Puisqu’une fois encore, Seigneur, dans les steppes d’Asie, je n’ai ni pain, ni vin, ni autel, je m’élèverai par dessus les symboles jusqu’à la pure majesté du Réel et je vous offrirai, moi votre prêtre, sur l’autel de la terre entière, le travail et la peine du Monde.
Le soleil vient d’illuminer, là-bas, la frange extrême du premier Orient. Une fois de plus, sous la nappe mouvante de ses feux, la surface vivante de la terre s’éveille, frémit et recommence son effrayant labeur. Je placerai sur ma patène, o mon Dieu, la moisson attendue de ce nouvel effort. Je verserai dans mon calice la sève de tous les fruits qui seront aujourd’hui broyés.
Mon calice et ma patène, ce sont les profondeurs d’une âme largement ouverte à toutes les forces qui, dans un instant, vont s’élever de tous les points du globe et converger vers l’Esprit. Qu’ils viennent donc à moi, le souvenir et la mystique présence de ceux que la lumière éveille pour une nouvelle journée !
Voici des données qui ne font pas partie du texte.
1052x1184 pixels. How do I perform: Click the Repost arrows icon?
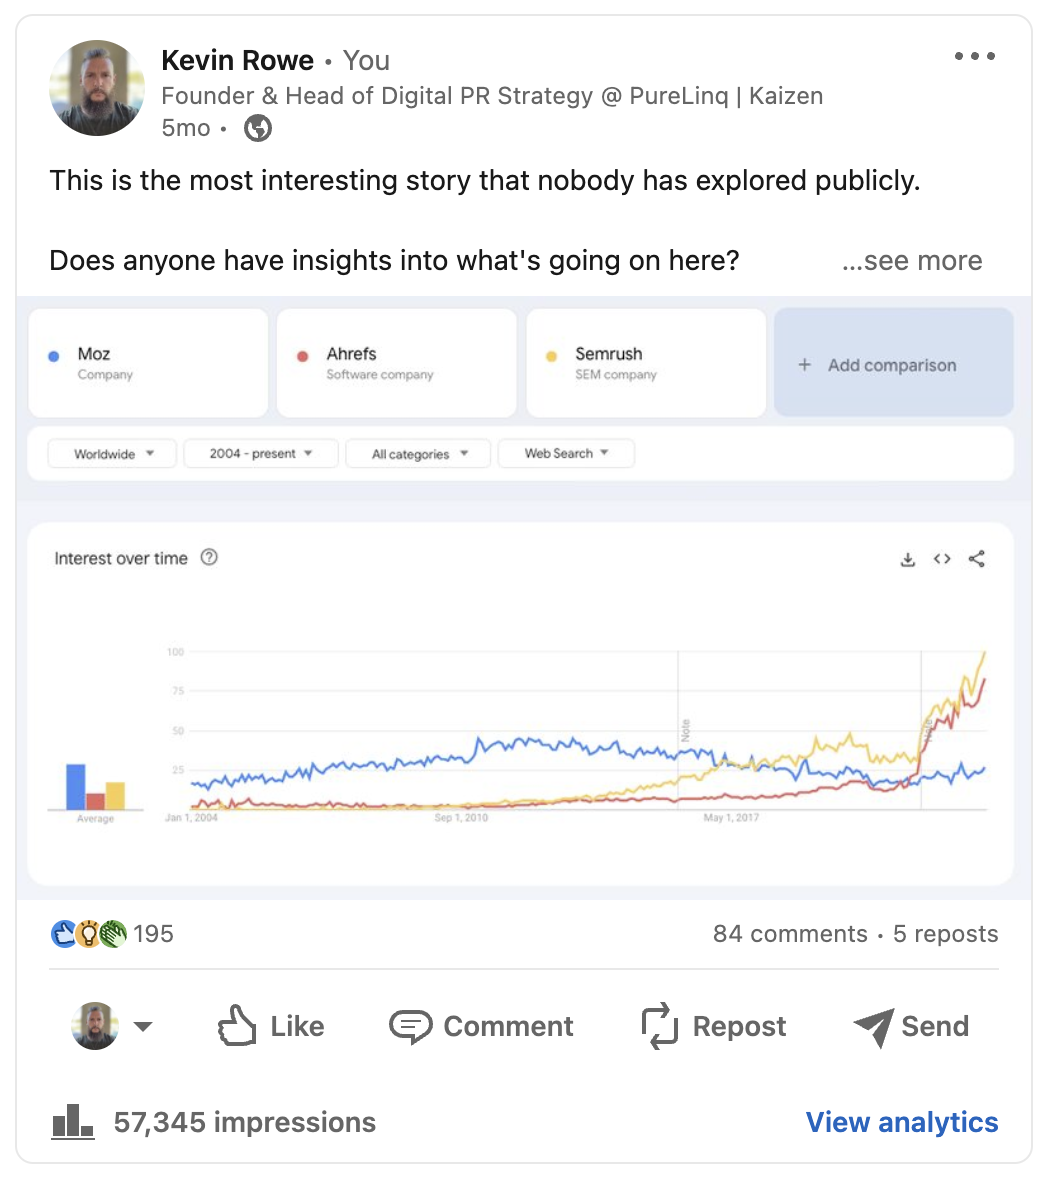tap(659, 1026)
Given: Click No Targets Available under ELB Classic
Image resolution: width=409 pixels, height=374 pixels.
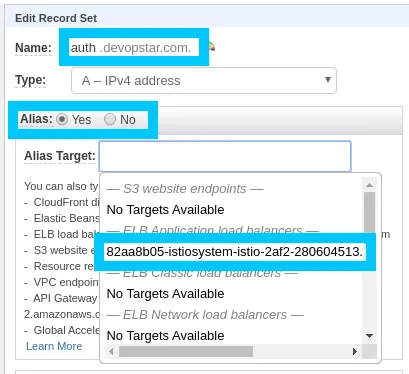Looking at the screenshot, I should coord(165,294).
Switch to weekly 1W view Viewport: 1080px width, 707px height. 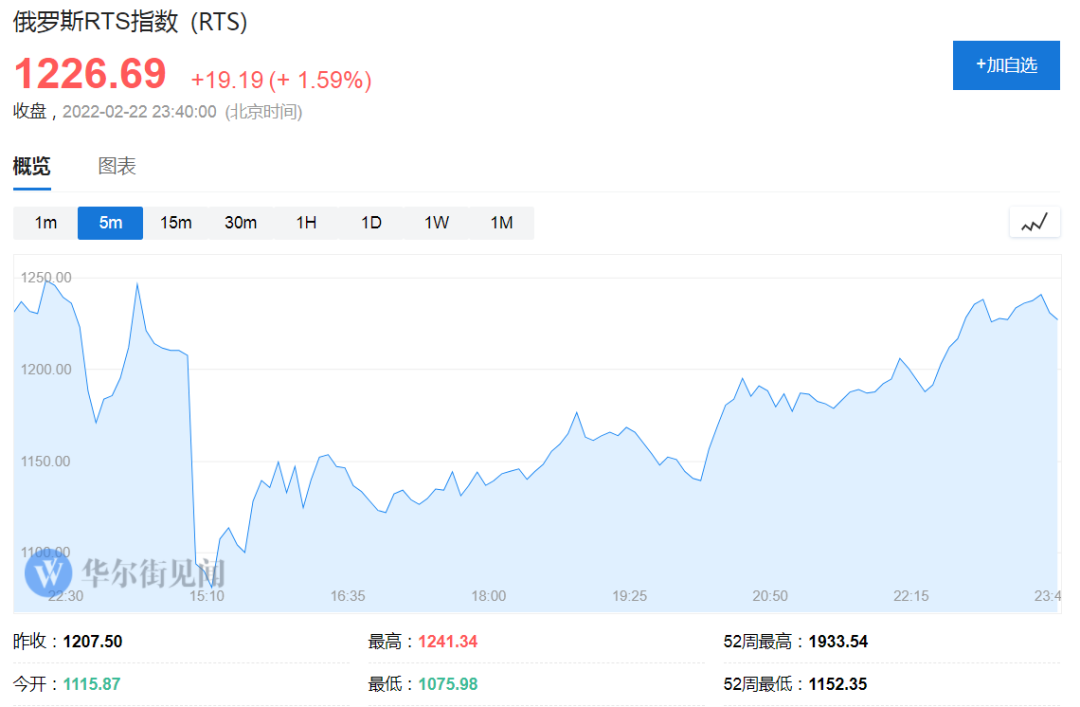(x=436, y=223)
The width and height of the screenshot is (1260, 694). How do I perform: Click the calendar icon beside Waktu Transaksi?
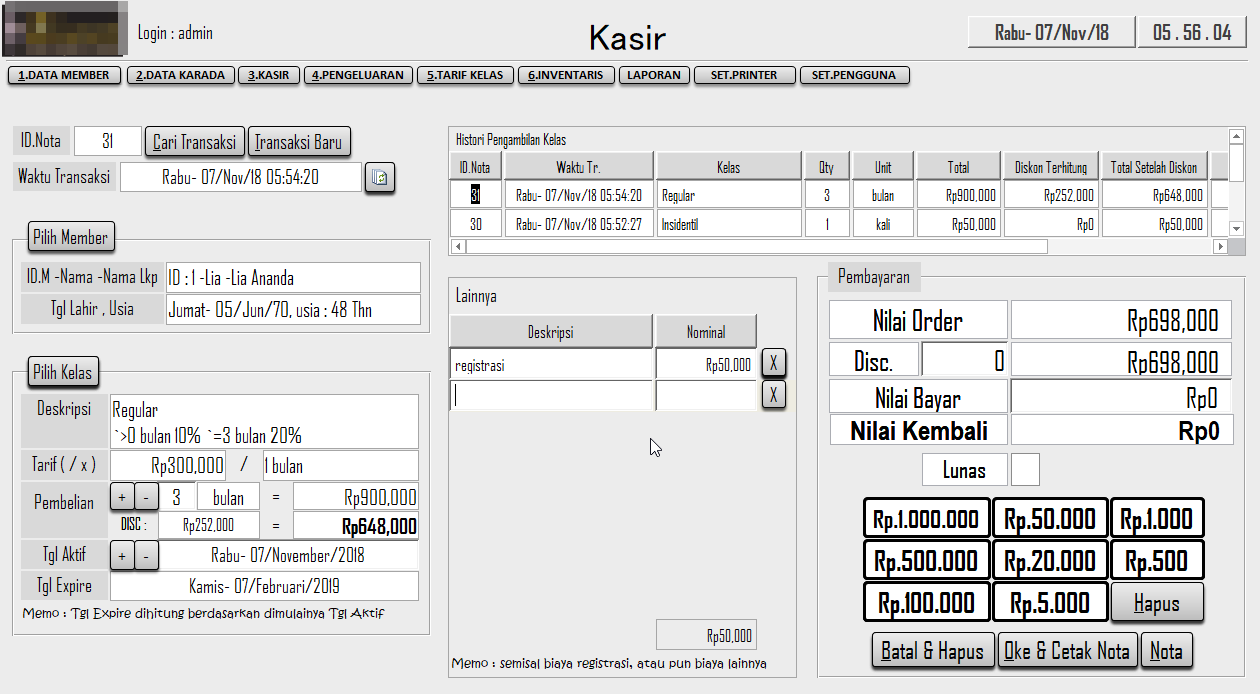click(380, 177)
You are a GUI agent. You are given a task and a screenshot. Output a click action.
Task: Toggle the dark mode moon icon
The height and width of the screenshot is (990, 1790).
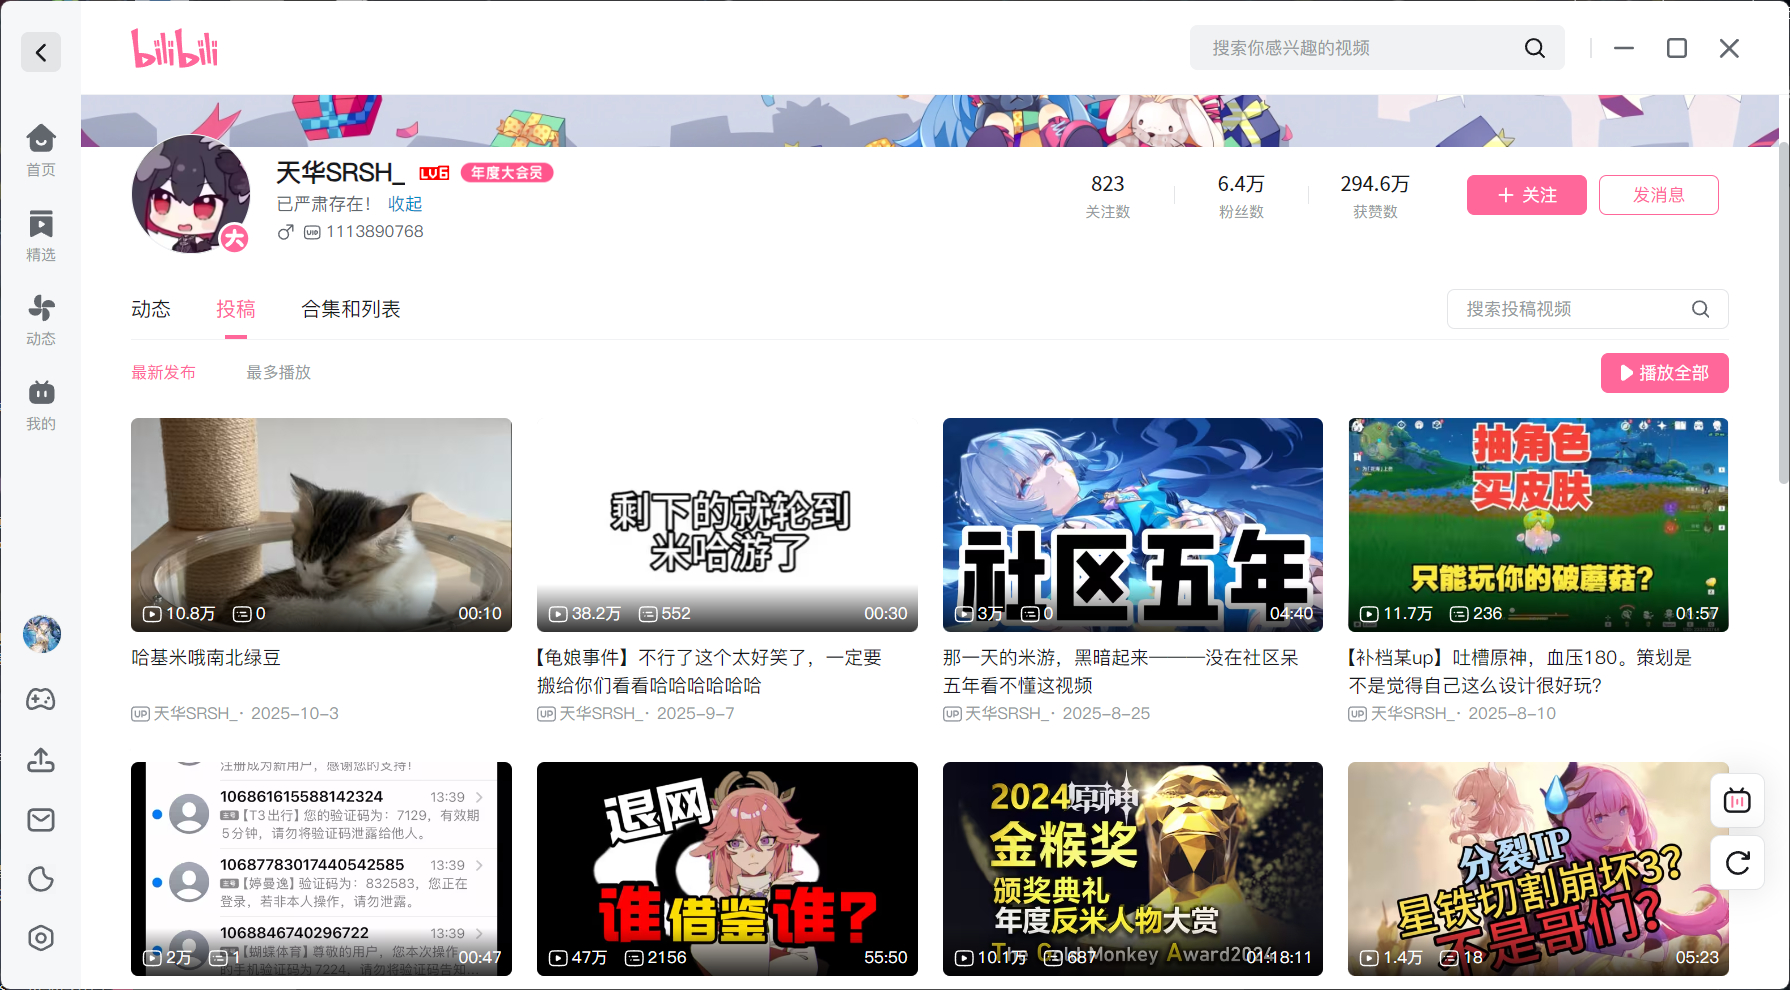(x=41, y=879)
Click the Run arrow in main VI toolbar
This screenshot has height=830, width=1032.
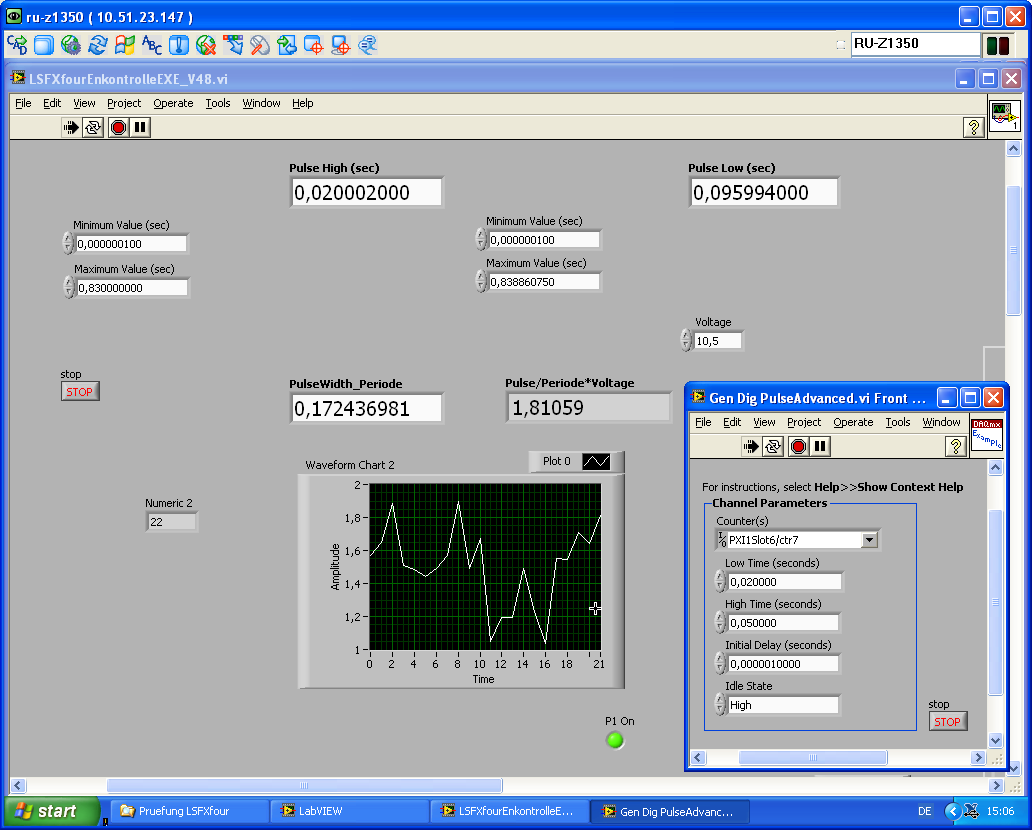(x=71, y=127)
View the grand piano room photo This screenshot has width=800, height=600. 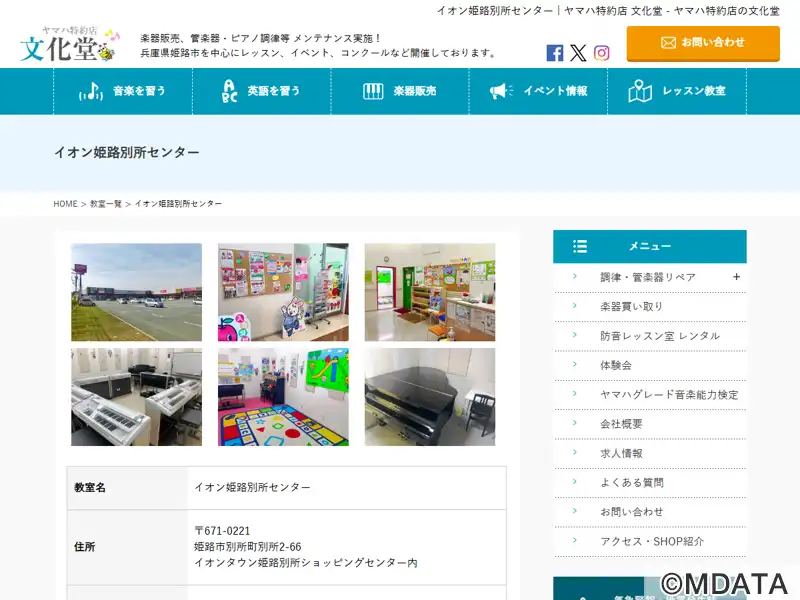(x=429, y=397)
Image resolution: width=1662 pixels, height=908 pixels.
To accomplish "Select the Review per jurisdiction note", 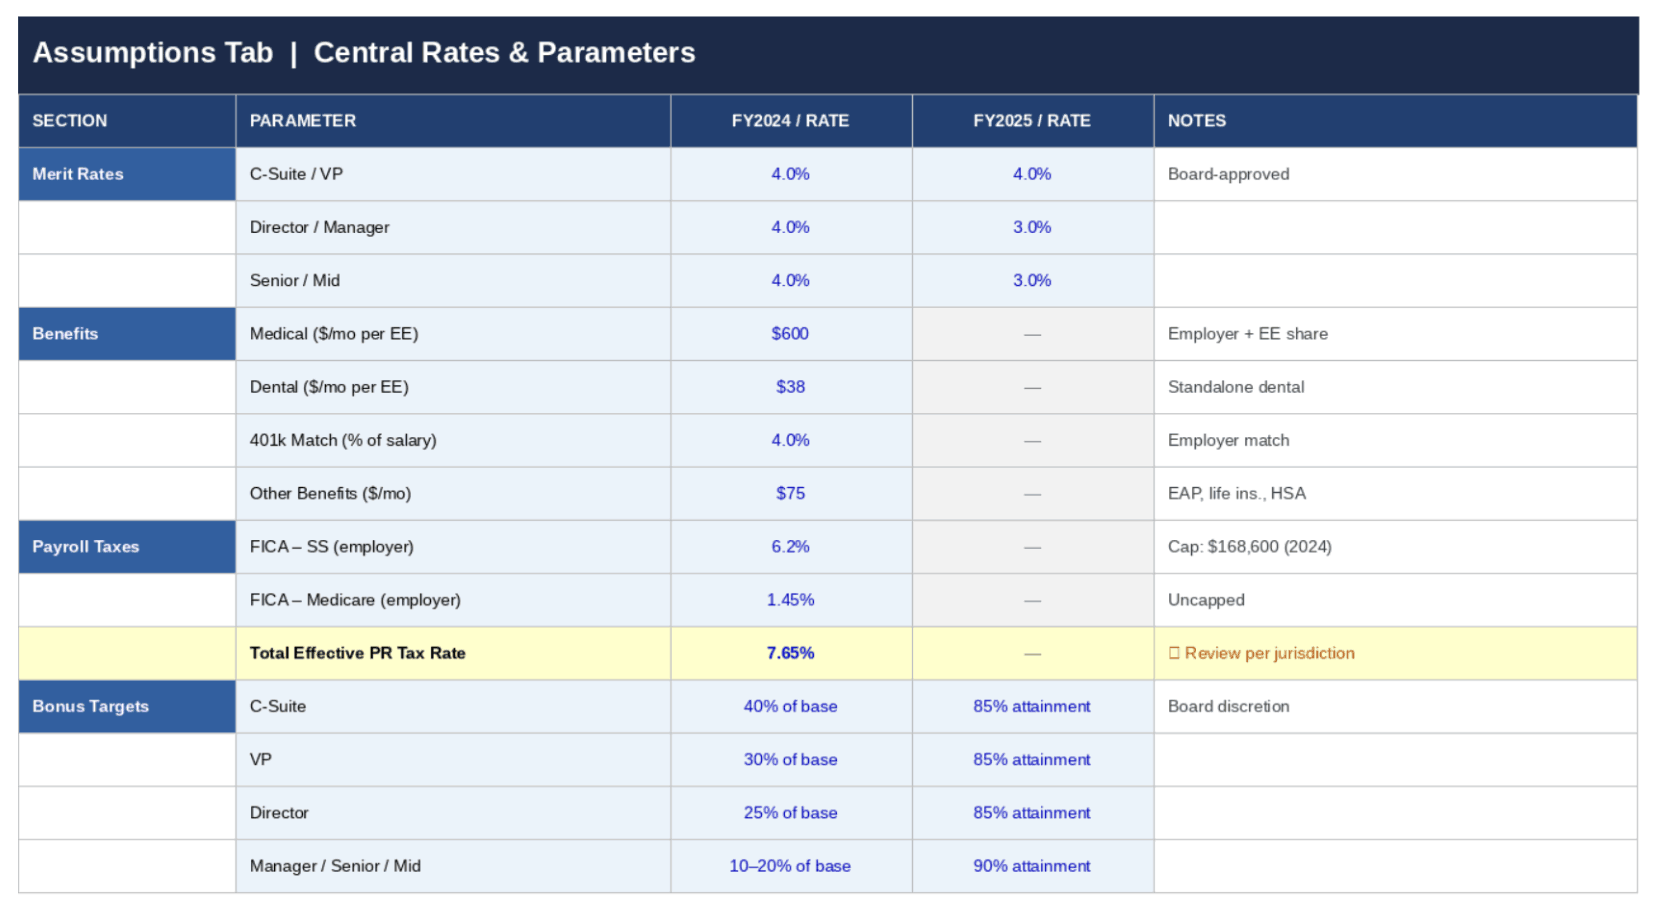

Un à un, Seigneur, je le vois et les aime…
Recevez, Seigneur, cette Hostie totale que la création, mue par votre attrait, votre présente à l’aube nouvelle. Ce pain, notre effort, il n’est de lui-même, je le sais, qu’une désagrégation immense. Ce vin, notre douleur, il n’est encore, hélas! Qu’un dissolvant breuvage. Mais au fond de cette masse informe, vous avez mis un irrésistible et sacrifiant désir qui nous fait tous crier, depuis l’impie jusqu’au fidèle : “Seigneur, faites-nous un!”
Teilhard de Chardin, “La Messe sur le monde”.